Copy each of the following lines without any changes.

[Begin]

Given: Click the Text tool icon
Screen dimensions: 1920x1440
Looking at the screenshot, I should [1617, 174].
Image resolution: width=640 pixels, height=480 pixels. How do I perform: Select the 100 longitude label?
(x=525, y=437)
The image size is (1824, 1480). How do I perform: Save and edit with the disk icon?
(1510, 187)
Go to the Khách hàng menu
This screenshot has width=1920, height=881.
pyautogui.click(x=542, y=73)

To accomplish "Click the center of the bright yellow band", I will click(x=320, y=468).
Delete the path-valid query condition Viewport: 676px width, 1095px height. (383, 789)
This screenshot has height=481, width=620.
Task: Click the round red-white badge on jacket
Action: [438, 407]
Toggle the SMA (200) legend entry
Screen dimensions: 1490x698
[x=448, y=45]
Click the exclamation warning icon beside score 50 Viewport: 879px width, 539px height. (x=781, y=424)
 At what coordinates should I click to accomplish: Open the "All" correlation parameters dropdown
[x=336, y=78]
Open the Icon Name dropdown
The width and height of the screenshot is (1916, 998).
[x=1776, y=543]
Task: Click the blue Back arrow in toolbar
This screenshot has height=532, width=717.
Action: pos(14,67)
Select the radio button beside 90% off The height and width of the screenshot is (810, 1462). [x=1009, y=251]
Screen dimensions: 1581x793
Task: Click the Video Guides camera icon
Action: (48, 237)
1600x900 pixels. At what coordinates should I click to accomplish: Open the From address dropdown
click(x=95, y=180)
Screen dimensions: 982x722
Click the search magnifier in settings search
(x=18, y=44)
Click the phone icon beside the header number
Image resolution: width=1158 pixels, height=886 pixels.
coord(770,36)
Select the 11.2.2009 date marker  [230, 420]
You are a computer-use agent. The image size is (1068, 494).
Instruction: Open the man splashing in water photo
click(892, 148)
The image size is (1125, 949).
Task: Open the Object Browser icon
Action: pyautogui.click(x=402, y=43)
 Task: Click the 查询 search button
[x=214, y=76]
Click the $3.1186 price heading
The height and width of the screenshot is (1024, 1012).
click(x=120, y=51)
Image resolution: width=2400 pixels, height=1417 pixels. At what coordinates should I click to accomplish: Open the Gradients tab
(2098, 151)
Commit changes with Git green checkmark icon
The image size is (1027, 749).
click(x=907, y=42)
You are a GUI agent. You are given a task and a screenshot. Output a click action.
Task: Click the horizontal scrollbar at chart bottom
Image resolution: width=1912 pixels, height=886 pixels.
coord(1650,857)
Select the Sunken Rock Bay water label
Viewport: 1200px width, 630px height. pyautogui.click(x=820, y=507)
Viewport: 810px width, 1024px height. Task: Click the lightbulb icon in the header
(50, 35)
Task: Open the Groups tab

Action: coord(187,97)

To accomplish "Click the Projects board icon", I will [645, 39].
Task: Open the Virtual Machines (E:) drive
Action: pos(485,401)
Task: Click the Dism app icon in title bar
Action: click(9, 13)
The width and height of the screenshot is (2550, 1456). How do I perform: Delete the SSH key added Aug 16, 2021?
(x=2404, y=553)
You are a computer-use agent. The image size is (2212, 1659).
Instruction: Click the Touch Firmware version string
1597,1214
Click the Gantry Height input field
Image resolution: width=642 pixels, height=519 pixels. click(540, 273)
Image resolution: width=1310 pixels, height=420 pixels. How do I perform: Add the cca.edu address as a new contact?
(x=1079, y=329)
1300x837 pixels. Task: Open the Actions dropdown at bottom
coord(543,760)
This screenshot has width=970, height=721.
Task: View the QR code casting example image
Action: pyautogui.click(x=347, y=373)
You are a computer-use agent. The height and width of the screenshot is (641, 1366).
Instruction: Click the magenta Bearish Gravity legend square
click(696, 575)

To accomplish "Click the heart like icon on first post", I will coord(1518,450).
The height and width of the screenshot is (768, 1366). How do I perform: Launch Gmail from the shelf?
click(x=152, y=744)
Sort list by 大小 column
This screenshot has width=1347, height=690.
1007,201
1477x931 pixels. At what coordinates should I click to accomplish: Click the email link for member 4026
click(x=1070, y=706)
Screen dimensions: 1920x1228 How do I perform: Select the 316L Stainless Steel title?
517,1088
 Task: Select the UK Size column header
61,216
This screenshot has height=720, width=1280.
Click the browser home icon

[End]

#### The reply
Given: Click the Text tool icon
Screen dimensions: 1920x1440
Looking at the screenshot, I should [1617, 174].
Image resolution: width=640 pixels, height=480 pixels. How do I perform: Select the 100 longitude label?
(x=525, y=437)
The image size is (1824, 1480). How do I perform: Save and edit with the disk icon?
(1510, 187)
Go to the Khách hàng menu
This screenshot has width=1920, height=881.
pyautogui.click(x=542, y=73)

To accomplish "Click the center of the bright yellow band", I will click(x=320, y=468).
Delete the path-valid query condition Viewport: 676px width, 1095px height. (383, 789)
This screenshot has height=481, width=620.
Task: Click the round red-white badge on jacket
Action: [438, 407]
Toggle the SMA (200) legend entry
Screen dimensions: 1490x698
[x=448, y=45]
Click the exclamation warning icon beside score 50 Viewport: 879px width, 539px height. (x=781, y=424)
 At what coordinates should I click to accomplish: Open the "All" correlation parameters dropdown
[x=336, y=78]
Open the Icon Name dropdown
The width and height of the screenshot is (1916, 998).
[x=1776, y=543]
Task: Click the blue Back arrow in toolbar
This screenshot has height=532, width=717.
Action: pos(14,67)
Select the radio button beside 90% off The height and width of the screenshot is (810, 1462). [x=1009, y=251]
Screen dimensions: 1581x793
Task: Click the Video Guides camera icon
Action: (48, 237)
1600x900 pixels. At what coordinates should I click to accomplish: Open the From address dropdown
click(x=95, y=180)
Screen dimensions: 982x722
Click the search magnifier in settings search
(x=18, y=44)
Click the phone icon beside the header number
Image resolution: width=1158 pixels, height=886 pixels.
coord(770,36)
Select the 11.2.2009 date marker  [230, 420]
You are a computer-use agent. The image size is (1068, 494).
Instruction: Open the man splashing in water photo
click(892, 148)
The image size is (1125, 949).
Task: Open the Object Browser icon
Action: pyautogui.click(x=402, y=43)
 Task: Click the 查询 search button
[x=214, y=76]
Click the $3.1186 price heading
The height and width of the screenshot is (1024, 1012).
click(x=120, y=51)
Image resolution: width=2400 pixels, height=1417 pixels. At what coordinates should I click to accomplish: Open the Gradients tab
(2098, 151)
Commit changes with Git green checkmark icon
The image size is (1027, 749).
click(x=907, y=42)
You are a GUI agent. You are given a task and a screenshot. Output a click action.
Task: Click the horizontal scrollbar at chart bottom
Image resolution: width=1912 pixels, height=886 pixels.
coord(1650,857)
Select the Sunken Rock Bay water label
Viewport: 1200px width, 630px height. pyautogui.click(x=820, y=507)
Viewport: 810px width, 1024px height. Task: Click the lightbulb icon in the header
(50, 35)
Task: Open the Groups tab

Action: coord(187,97)

To accomplish "Click the Projects board icon", I will [645, 39].
Task: Open the Virtual Machines (E:) drive
Action: pos(485,401)
Task: Click the Dism app icon in title bar
Action: click(9, 13)
The width and height of the screenshot is (2550, 1456). How do I perform: Delete the SSH key added Aug 16, 2021?
(x=2404, y=553)
You are a computer-use agent. The image size is (2212, 1659).
Instruction: Click the Touch Firmware version string
1597,1214
Click the Gantry Height input field
Image resolution: width=642 pixels, height=519 pixels. click(540, 273)
Image resolution: width=1310 pixels, height=420 pixels. How do I perform: Add the cca.edu address as a new contact?
(x=1079, y=329)
1300x837 pixels. Task: Open the Actions dropdown at bottom
coord(543,760)
This screenshot has width=970, height=721.
Task: View the QR code casting example image
Action: pyautogui.click(x=347, y=373)
You are a computer-use agent. The height and width of the screenshot is (641, 1366).
Instruction: Click the magenta Bearish Gravity legend square
click(696, 575)

To accomplish "Click the heart like icon on first post", I will coord(1518,450).
The height and width of the screenshot is (768, 1366). How do I perform: Launch Gmail from the shelf?
click(x=152, y=744)
Sort list by 大小 column
This screenshot has width=1347, height=690.
1007,201
1477x931 pixels. At what coordinates should I click to accomplish: Click the email link for member 4026
click(x=1070, y=706)
Screen dimensions: 1920x1228 How do I perform: Select the 316L Stainless Steel title?
517,1088
 Task: Select the UK Size column header
61,216
This screenshot has height=720, width=1280.
Click the browser home icon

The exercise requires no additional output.